**EXCERPT TO READ:**
-- Opening Marker --
Here's some current information about both polar areas:
Southern sea ice extent reaches unparalleled levels (the record-keeping goes back only to 1979) (See http://www.climateaudit.org/?p=3066.)

The northern hemisphere sea ice reached an extent of 14 million km^2 this past winter, largest in the last five years. And this in spite of a minimum cover the previous summer that was the smallest recorded since 1979 (the chart goes back only to 1979). (See http://arctic.atmos.uiuc.edu/cryosphere/IMAGES/current.area.jpg.)

The extent of the southern hemisphere sea ice this past winter was the greatest since 1979. The minimum extent last summer was greater than that of all but three of the years in this same timespan. (See http://arctic.atmos.uiuc.edu/cryosphere/IMAGES/current.area.south.jpg.)

So if CO2 concentration is increasing monotonically, why aren't the global average temperatures following suit (down since 1998, and down a whole degree this last year), and why aren't the polar ice extents following suit?



When a train is roaring down on you it might be a good idea to get off the track instead of debating how long you have before you have to move or if it will stop first. Time is a precious commodity in this case.
Agreed. But if that same train that is roaring down on you is still 100 miles away, there is time to think before you act, which I believe is very applicable to the situation with GW.

I'm not too worried about small changes, that only kills a million or so here and there. The people involved may argue the point, but civilization survives.
What's a million or two between friends?

If the global supply of methane is released more or less at same time then civilization is reset, we start from scratch and do it all again. If we're lucky some libraries survive.
Or maybe we can just make lemonade, so to speak, by capturing it before it melts (I assume you're talking about the semifrozen methane nodules at the seabottom), and using it to power fuel cells.


If I can summarize what I think the debate is, here's what I see:

Humans produce CO2. (1)
CO2 causes an increase in global temperature. (2)
The earth's temperature is increasing. (3)
Therefore, humans should stop producing CO2.

(1) is indisputable. However, there are other agents besides humans that produce CO2.
(2) is debatable. At the very least, it should be pointed out that the relationship between CO2 concentration and temperature is highly nonlinear, so that, for example, doubling the CO2 concentration would in no way cause a doubling of the temperature.

In the temperature and CO2 vs. time graph that Gore used in his book and movie, the temps and CO2 concentrations over the past 650,000 years appear to be highly correlated. If you look at the graphs closely, you'll see that CO2 increases lagged temperature increases, rather than the other way around, as (2) would suggest. Even so, it seems pretty evident to me that there are other factors involved in the global temperature, and any analysis that ignored the other factors would be incomplete, in my view.
(3) seems to be true, at the moment. As I pointed out earlier (and provided a link to) a study from Chinese scientists predicts large temperature drops within 30 years. If there is some other agent besides CO2, and one we have no control over (e.g., the sun), the conclusion is beside the point.

Mark
 

recca02

Joined Apr 2, 2007
1,211
And how much did these controls that were placed on the power plant reduce its output of CO2? I think that and its relationship to global warming was the central point of this thread.
I haven't researched this as such, but I think there are norms for all effluents, even temperature of flue gas. Sure I agree the %age of CO2 might not have come down due to the norms, but it certainly did reduce fly-ash emissions and perhaps some other gases(SOx?).
As far as this being related to topic of discussion is concerned:
It is obvious the OP wants to know ways to stop GW and since industrial effluents seem a reason environmental norms are the answer.
 

Mark44

Joined Nov 26, 2007
626
Recca,
I would be very surprised to find that the controls placed on the power plant did anything at all with CO2. As far as the reductions in fly ash and SOx emissions are concerned, I'm in complete agreement that these are good things, not so much for global warming reasons, but rather to make the air more breathable.
-- Closing Marker --
(Stored data)
-- Opening Marker --
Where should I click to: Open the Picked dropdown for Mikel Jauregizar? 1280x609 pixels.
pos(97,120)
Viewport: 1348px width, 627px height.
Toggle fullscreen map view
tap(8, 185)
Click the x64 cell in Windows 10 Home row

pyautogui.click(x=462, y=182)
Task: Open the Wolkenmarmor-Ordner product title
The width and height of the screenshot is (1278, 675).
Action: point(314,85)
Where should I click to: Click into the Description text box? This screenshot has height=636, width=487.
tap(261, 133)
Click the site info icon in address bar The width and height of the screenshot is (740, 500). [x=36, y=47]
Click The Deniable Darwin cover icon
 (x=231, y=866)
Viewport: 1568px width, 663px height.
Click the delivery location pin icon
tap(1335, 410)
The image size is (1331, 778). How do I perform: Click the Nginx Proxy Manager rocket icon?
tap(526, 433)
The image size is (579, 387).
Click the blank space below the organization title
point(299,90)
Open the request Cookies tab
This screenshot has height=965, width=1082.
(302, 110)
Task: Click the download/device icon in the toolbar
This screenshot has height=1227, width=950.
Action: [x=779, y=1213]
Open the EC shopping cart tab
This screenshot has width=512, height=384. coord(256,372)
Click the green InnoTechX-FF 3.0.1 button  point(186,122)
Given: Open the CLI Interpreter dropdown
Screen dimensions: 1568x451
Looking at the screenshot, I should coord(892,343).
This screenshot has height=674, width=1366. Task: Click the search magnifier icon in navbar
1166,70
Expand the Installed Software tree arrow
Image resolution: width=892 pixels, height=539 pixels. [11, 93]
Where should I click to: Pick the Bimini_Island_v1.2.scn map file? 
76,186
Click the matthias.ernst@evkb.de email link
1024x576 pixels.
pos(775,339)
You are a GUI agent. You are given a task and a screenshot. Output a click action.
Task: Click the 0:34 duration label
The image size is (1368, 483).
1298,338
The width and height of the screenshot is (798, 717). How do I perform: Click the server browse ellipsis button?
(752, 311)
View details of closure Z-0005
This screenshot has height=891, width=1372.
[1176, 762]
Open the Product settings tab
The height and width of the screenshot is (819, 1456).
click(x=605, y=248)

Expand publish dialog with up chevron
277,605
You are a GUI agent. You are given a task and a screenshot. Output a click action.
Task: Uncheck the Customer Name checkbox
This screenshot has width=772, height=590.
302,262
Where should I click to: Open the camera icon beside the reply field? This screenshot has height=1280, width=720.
-- Closing Marker --
**ASSIGNMENT 1:**
Answer these questions from the climate thread:
(a) What sea ice extent did the northern hemisphere reach this past winter?
(b) In the temperature and CO2 graph Gore used, which increases lagged which?
(c) On what date did recca02 join?
**ASSIGNMENT 2:** Duplicate the part of the climate thread starting with "I'm not too" and going on through "two between friends?".
The rows have no connection to the climate thread.

**YOUR SOLUTION 1:**
(a) 14 million km^2
(b) CO2 increases lagged temperature increases.
(c) Apr 2, 2007

**YOUR SOLUTION 2:**
I'm not too worried about small changes, that only kills a million or so here and there. The people involved may argue the point, but civilization survives.
What's a million or two between friends?